The actual attachment logger program is written in Python because
basically the moment I started writing it, it got too complicated
to be a shell script. It looks at the content type, the content
disposition, and any claimed MIME filename in order to decide whether
this part should be logged about or ignored (using the set of
heuristics I outlined [[here ../spam/KnowingWhatIsAnAttachment]]).
It uses the decoded content to sniff for ZIP and RAR archives and
get their filenames ([[slightly recursively
../spam/VirusesDoConcealZipFiles]]). We could have run more external
programs for this, but it turns out that there are handy Python
modules (eg [[the _zipfile_ module
https://docs.python.org/2.7/library/zipfile.html]]) that will do
the work for us. Working in pure Python probably doesn't perform
as well as some of the alternatives, but it works well enough for
us with our current load.

(In accord with [[my general principles NotLoggingThings]], the
program is careful to minimize the information it logs. For instance,
we log only information about extensions, not filenames.)

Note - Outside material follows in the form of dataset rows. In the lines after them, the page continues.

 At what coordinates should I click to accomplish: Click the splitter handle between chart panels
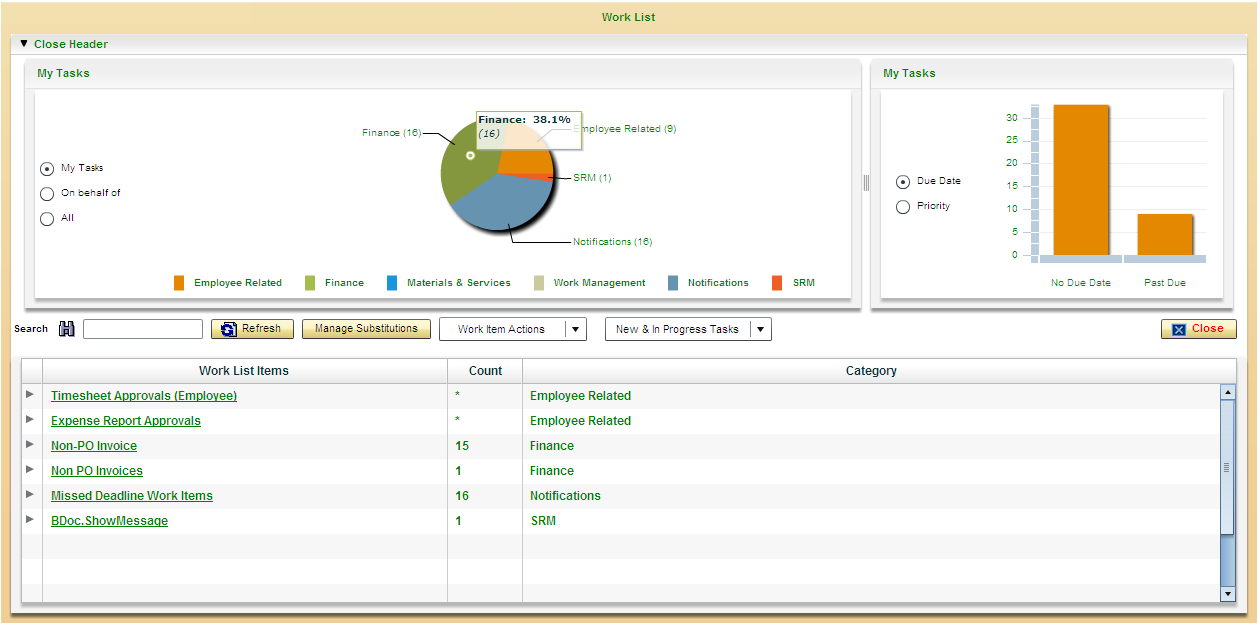coord(866,183)
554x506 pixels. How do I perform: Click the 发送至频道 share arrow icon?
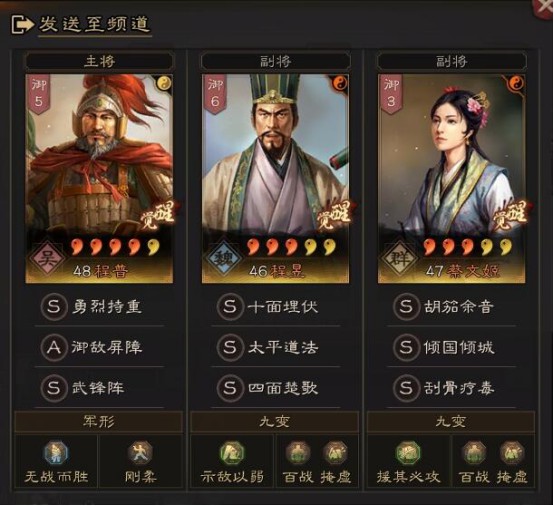(22, 25)
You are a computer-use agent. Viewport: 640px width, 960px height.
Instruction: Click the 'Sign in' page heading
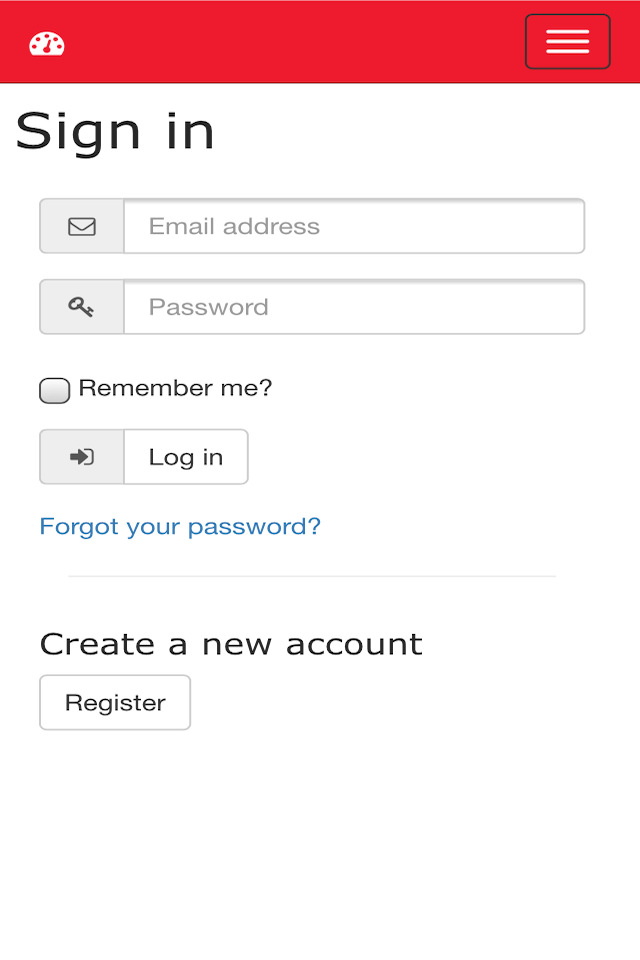point(115,132)
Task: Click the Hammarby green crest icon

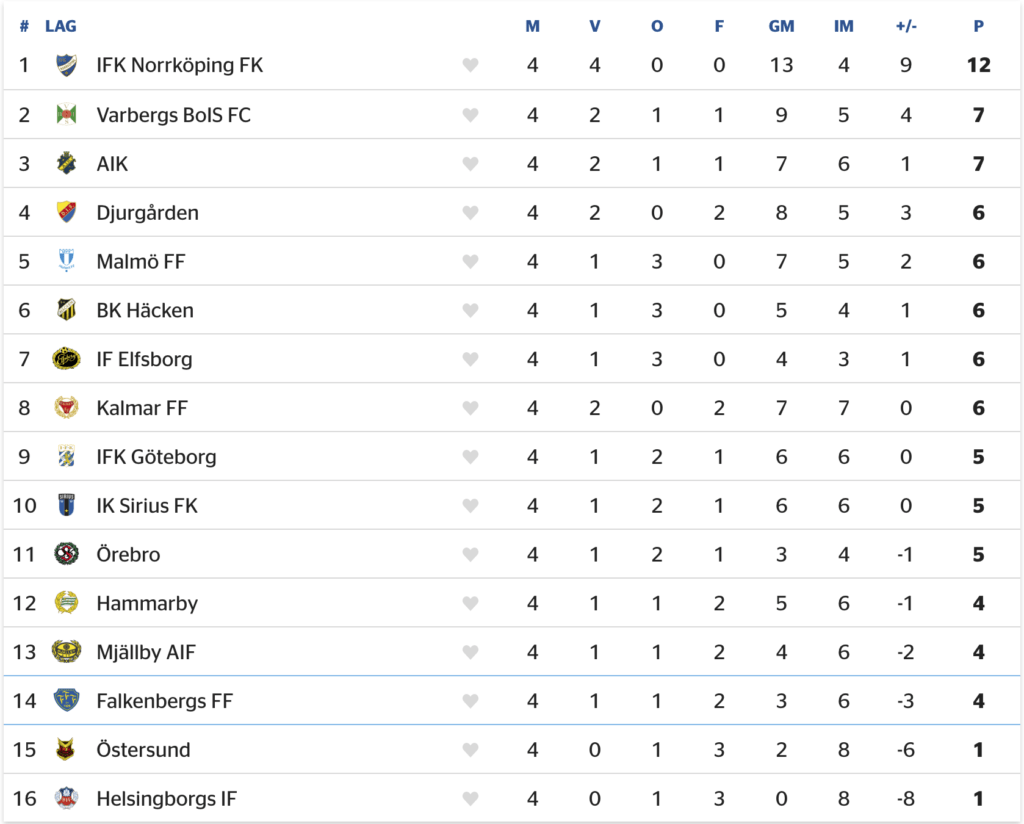Action: [66, 603]
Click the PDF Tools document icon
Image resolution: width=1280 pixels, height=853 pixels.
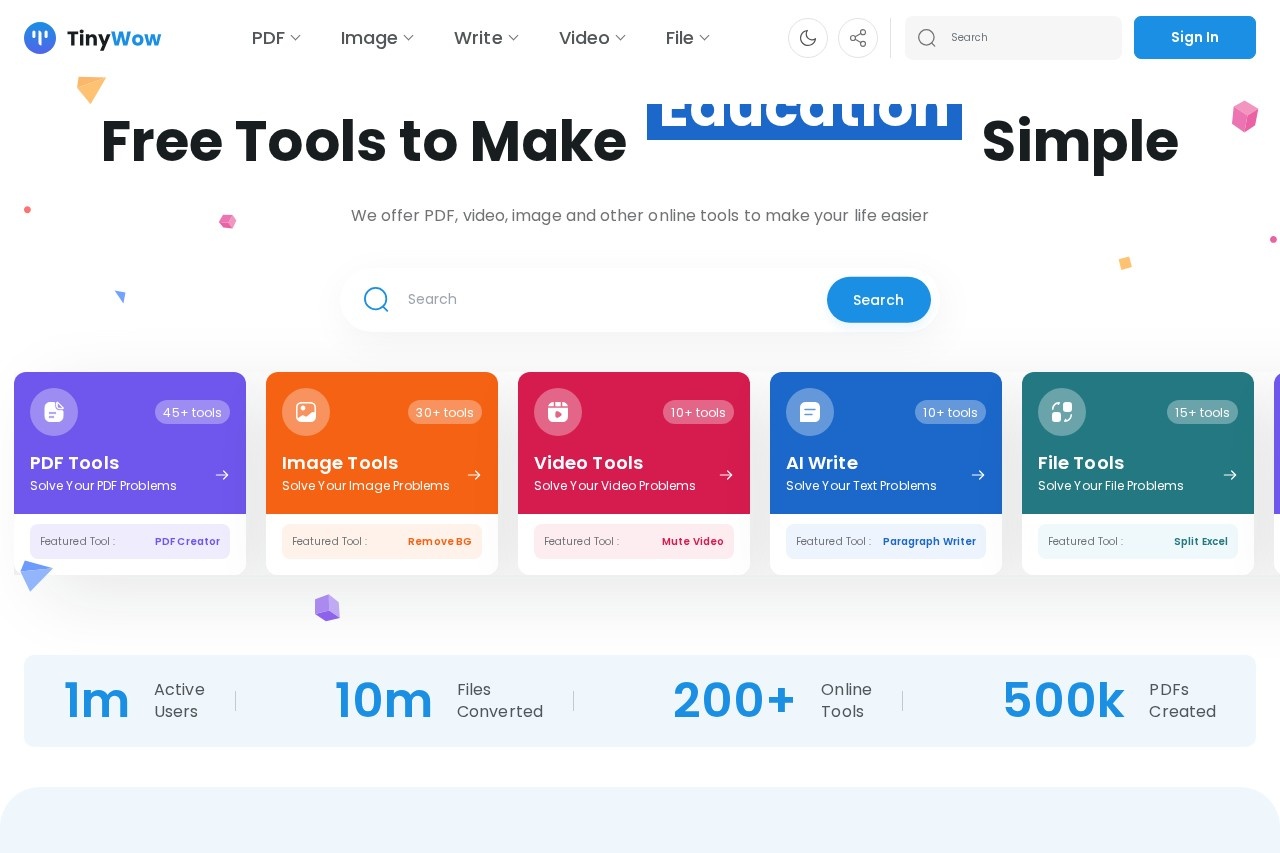click(54, 412)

The program is also passed the contents of some of the email headers
so that it can add important information from them to the log
message. Our anti-spam system adds a spam or virus marker to the
_Subject:_ header for recognized bad stuff, so we look for that
marker and log if the attachment is part of a message scored that
way. This is important for telling apart file types in real email
that users actually care about from file types in spam that users
probably don't.

(We've found it useful to log attachment type information on inbound
email both before and after it passes through [[our anti-spam system
../spam/CSLabSpamFilteringII]].  The 'before' view gives us a picture
of what things look like before virus attachment stripping and
various rejections happen, while the 'after' view is what our users
actually might see in their mailboxes, depending on how they filter
things marked as spam.)

=== Sidebar: When dummy variables aren't

I'll admit it: our attachment logger program prints out a copy of
what it logs and our actual configuration uses (($acl_m1_astatus))
later, which winds up containing this copy. We currently immediately
reject all messages with ZIP files with _.exe_s in them, and rather
than parse MIME parts twice it made more sense to reuse the attachment
logger's work by just pattern-matching its output.